La vorremmo ministro, una signora del genere: farebbe meraviglie, sfaterebbe molti cliché.

Elisabetta Sgarbi in persona, dopotutto, è una smentita degli habitus che infestano il mondo in cui lavora. Prima di tutto perché è un’ottimista: non crede, per esempio, nella fine del romanzo (“più semplicemente è molto complicato scriverne di buoni”) e nello stesso tempo sa appassionarsi alle nuove forme della letteratura, agli ibridi di fiction e non fiction, che molti suoi colleghi guardano come fossero bacilli di vaiolo. Secondo di tutto, perché non è una nostalgica del bel tempo andato, né un’esterofila: “in Italia ci sono scrittori straordinari e scrittori modaioli, come a tutte le latitudini geografiche”. La carestia intellettuale, così come la fine del romanzo, a parer suo, sono più che altro dispute giornalistiche. Dall’altra parte della barricata, dove sta lei, si fa un altro mestiere: si collabora con chi ha qualcosa da dire per fargliela dire al meglio.

Il ruolo di editore come guida dello scrittore è per Elisabetta fondamentale: l’esordiente che si propone alla Bompiani deve saperlo e guardare all’editore non solo come un mezzo per arrivare al pubblico, ma innanzitutto come a un mediatore e formatore.

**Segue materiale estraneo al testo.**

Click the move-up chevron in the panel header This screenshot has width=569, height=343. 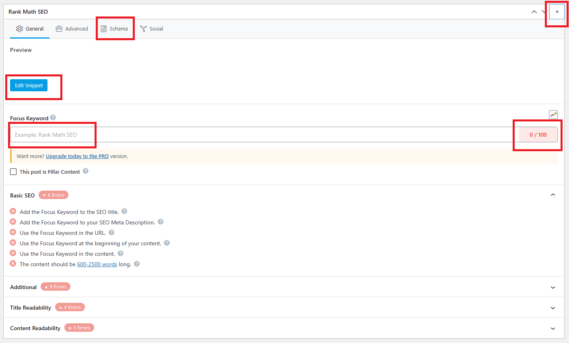click(534, 12)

Solo una persona innamorata di quello che fa riesce a coniugare quest’ accoglienza per il futuro con la combattività che richiede il presente. Sarà che Elisabetta Sgarbi si è impegnata molto per diventare ciò che è, iniziando con una insospettabile laurea in farmacia (che ha messo nel cassetto presto, insieme al terrore per gli sbadigli che le avrebbe procurato per tutta la vita), sarà che ama star sola a leggere e scrivere sceneggiature, sarà che ha un volto senza tempo, schivo ma pieno di pop (assomiglia un po’ a Betty Boop e un po’ ad Amelie): qualunque sia il suo segreto, lei è la guru, la Socrate, la Peggy Guggenheim di Milano. Ne servirebbero tante come lei in tutta Italia.